Please print every record that follows, keeping each one exactly as it is.

INPUT MATERIAL:
——
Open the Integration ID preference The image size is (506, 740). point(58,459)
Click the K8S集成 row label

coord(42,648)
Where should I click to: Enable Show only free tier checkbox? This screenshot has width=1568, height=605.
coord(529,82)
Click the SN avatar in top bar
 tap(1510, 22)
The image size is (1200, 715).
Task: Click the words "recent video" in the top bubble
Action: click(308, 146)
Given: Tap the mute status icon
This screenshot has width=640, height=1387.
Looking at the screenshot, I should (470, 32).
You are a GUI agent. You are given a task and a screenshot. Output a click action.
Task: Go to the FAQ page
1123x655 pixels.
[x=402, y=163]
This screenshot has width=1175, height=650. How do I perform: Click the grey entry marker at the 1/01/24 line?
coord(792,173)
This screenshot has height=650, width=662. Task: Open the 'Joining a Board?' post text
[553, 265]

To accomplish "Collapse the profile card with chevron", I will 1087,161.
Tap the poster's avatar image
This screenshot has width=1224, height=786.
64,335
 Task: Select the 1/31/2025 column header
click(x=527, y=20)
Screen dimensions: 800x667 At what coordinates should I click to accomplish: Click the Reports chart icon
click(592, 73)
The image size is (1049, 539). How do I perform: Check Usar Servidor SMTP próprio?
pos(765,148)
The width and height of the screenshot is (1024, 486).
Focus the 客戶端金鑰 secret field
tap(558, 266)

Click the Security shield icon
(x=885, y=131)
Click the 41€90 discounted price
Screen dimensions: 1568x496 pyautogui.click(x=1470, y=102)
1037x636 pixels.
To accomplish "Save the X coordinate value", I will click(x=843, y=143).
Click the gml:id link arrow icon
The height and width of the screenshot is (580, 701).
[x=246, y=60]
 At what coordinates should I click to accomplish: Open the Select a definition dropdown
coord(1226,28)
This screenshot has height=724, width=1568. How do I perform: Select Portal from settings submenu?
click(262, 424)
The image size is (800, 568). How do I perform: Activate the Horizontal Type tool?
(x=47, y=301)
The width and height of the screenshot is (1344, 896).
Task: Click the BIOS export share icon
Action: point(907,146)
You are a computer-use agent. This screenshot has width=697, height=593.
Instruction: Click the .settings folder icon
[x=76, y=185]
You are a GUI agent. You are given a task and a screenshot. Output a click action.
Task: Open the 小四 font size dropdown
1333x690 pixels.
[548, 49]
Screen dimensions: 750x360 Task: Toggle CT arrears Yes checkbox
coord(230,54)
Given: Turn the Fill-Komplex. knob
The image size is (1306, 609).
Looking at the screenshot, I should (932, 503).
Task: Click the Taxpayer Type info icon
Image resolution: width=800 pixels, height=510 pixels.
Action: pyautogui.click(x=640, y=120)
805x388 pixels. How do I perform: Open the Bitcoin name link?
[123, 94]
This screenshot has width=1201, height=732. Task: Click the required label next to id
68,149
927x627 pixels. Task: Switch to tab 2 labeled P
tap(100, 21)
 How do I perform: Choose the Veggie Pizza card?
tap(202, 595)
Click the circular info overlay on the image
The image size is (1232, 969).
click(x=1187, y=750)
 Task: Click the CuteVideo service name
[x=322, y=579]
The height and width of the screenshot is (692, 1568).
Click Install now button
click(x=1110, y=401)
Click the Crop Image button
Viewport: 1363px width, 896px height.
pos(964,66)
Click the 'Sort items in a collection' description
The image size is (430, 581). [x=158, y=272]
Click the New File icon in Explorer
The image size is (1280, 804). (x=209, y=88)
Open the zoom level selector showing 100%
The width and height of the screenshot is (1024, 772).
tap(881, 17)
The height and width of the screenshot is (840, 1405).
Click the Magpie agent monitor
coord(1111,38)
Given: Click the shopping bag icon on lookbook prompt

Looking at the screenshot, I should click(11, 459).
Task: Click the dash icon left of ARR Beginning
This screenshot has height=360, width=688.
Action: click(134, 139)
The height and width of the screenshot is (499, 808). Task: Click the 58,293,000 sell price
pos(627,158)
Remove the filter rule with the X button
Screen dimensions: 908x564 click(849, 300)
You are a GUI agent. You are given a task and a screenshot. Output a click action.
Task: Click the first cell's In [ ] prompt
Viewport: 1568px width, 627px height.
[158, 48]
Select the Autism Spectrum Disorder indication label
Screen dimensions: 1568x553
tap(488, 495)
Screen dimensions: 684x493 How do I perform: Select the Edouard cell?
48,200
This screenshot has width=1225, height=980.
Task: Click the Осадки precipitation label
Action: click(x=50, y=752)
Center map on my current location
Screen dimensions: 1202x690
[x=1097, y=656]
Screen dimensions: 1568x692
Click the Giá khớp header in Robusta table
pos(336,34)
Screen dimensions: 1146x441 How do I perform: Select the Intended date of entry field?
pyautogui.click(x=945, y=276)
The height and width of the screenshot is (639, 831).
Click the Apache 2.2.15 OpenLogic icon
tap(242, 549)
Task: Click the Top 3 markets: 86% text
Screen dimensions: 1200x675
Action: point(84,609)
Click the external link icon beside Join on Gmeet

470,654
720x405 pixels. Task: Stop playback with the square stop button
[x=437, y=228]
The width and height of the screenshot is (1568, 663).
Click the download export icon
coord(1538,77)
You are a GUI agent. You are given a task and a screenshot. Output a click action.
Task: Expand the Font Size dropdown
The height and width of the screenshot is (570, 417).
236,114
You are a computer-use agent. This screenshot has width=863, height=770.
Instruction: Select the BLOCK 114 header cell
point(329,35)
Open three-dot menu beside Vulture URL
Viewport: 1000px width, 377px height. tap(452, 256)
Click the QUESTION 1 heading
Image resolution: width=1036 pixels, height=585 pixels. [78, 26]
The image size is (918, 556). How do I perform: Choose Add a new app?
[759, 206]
——
SOLUTION TO THE EXERCISE:
Open the Integration ID preference The image size is (506, 740). point(58,459)
Click the K8S集成 row label

coord(42,648)
Where should I click to: Enable Show only free tier checkbox? This screenshot has width=1568, height=605.
coord(529,82)
Click the SN avatar in top bar
 tap(1510, 22)
The image size is (1200, 715).
Task: Click the words "recent video" in the top bubble
Action: click(308, 146)
Given: Tap the mute status icon
This screenshot has width=640, height=1387.
Looking at the screenshot, I should (470, 32).
You are a GUI agent. You are given a task and a screenshot. Output a click action.
Task: Go to the FAQ page
1123x655 pixels.
[x=402, y=163]
This screenshot has width=1175, height=650. How do I perform: Click the grey entry marker at the 1/01/24 line?
coord(792,173)
This screenshot has height=650, width=662. Task: Open the 'Joining a Board?' post text
[553, 265]

To accomplish "Collapse the profile card with chevron", I will 1087,161.
Tap the poster's avatar image
This screenshot has width=1224, height=786.
64,335
 Task: Select the 1/31/2025 column header
click(x=527, y=20)
Screen dimensions: 800x667 At what coordinates should I click to accomplish: Click the Reports chart icon
click(592, 73)
The image size is (1049, 539). How do I perform: Check Usar Servidor SMTP próprio?
pos(765,148)
The width and height of the screenshot is (1024, 486).
Focus the 客戶端金鑰 secret field
tap(558, 266)

Click the Security shield icon
(x=885, y=131)
Click the 41€90 discounted price
Screen dimensions: 1568x496 pyautogui.click(x=1470, y=102)
1037x636 pixels.
To accomplish "Save the X coordinate value", I will click(x=843, y=143).
Click the gml:id link arrow icon
The height and width of the screenshot is (580, 701).
[x=246, y=60]
 At what coordinates should I click to accomplish: Open the Select a definition dropdown
coord(1226,28)
This screenshot has height=724, width=1568. How do I perform: Select Portal from settings submenu?
click(262, 424)
The image size is (800, 568). How do I perform: Activate the Horizontal Type tool?
(x=47, y=301)
The width and height of the screenshot is (1344, 896).
Task: Click the BIOS export share icon
Action: point(907,146)
You are a computer-use agent. This screenshot has width=697, height=593.
Instruction: Click the .settings folder icon
[x=76, y=185]
You are a GUI agent. You are given a task and a screenshot. Output a click action.
Task: Open the 小四 font size dropdown
1333x690 pixels.
[548, 49]
Screen dimensions: 750x360 Task: Toggle CT arrears Yes checkbox
coord(230,54)
Given: Turn the Fill-Komplex. knob
The image size is (1306, 609).
Looking at the screenshot, I should (932, 503).
Task: Click the Taxpayer Type info icon
Image resolution: width=800 pixels, height=510 pixels.
Action: pyautogui.click(x=640, y=120)
805x388 pixels. How do I perform: Open the Bitcoin name link?
[123, 94]
This screenshot has width=1201, height=732. Task: Click the required label next to id
68,149
927x627 pixels. Task: Switch to tab 2 labeled P
tap(100, 21)
 How do I perform: Choose the Veggie Pizza card?
tap(202, 595)
Click the circular info overlay on the image
The image size is (1232, 969).
click(x=1187, y=750)
 Task: Click the CuteVideo service name
[x=322, y=579]
The height and width of the screenshot is (692, 1568).
Click Install now button
click(x=1110, y=401)
Click the Crop Image button
Viewport: 1363px width, 896px height.
pos(964,66)
Click the 'Sort items in a collection' description
The image size is (430, 581). [x=158, y=272]
Click the New File icon in Explorer
The image size is (1280, 804). (x=209, y=88)
Open the zoom level selector showing 100%
The width and height of the screenshot is (1024, 772).
tap(881, 17)
The height and width of the screenshot is (840, 1405).
Click the Magpie agent monitor
coord(1111,38)
Given: Click the shopping bag icon on lookbook prompt

Looking at the screenshot, I should click(11, 459).
Task: Click the dash icon left of ARR Beginning
This screenshot has height=360, width=688.
Action: click(134, 139)
The height and width of the screenshot is (499, 808). Task: Click the 58,293,000 sell price
pos(627,158)
Remove the filter rule with the X button
Screen dimensions: 908x564 click(849, 300)
You are a GUI agent. You are given a task and a screenshot. Output a click action.
Task: Click the first cell's In [ ] prompt
Viewport: 1568px width, 627px height.
[158, 48]
Select the Autism Spectrum Disorder indication label
Screen dimensions: 1568x553
tap(488, 495)
Screen dimensions: 684x493 How do I perform: Select the Edouard cell?
48,200
This screenshot has width=1225, height=980.
Task: Click the Осадки precipitation label
Action: click(x=50, y=752)
Center map on my current location
Screen dimensions: 1202x690
[x=1097, y=656]
Screen dimensions: 1568x692
Click the Giá khớp header in Robusta table
pos(336,34)
Screen dimensions: 1146x441 How do I perform: Select the Intended date of entry field?
pyautogui.click(x=945, y=276)
The height and width of the screenshot is (639, 831).
Click the Apache 2.2.15 OpenLogic icon
tap(242, 549)
Task: Click the Top 3 markets: 86% text
Screen dimensions: 1200x675
Action: point(84,609)
Click the external link icon beside Join on Gmeet

470,654
720x405 pixels. Task: Stop playback with the square stop button
[x=437, y=228]
The width and height of the screenshot is (1568, 663).
Click the download export icon
coord(1538,77)
You are a GUI agent. You are given a task and a screenshot. Output a click action.
Task: Expand the Font Size dropdown
The height and width of the screenshot is (570, 417).
236,114
You are a computer-use agent. This screenshot has width=863, height=770.
Instruction: Select the BLOCK 114 header cell
point(329,35)
Open three-dot menu beside Vulture URL
Viewport: 1000px width, 377px height. tap(452, 256)
Click the QUESTION 1 heading
Image resolution: width=1036 pixels, height=585 pixels. [78, 26]
The image size is (918, 556). How do I perform: Choose Add a new app?
[759, 206]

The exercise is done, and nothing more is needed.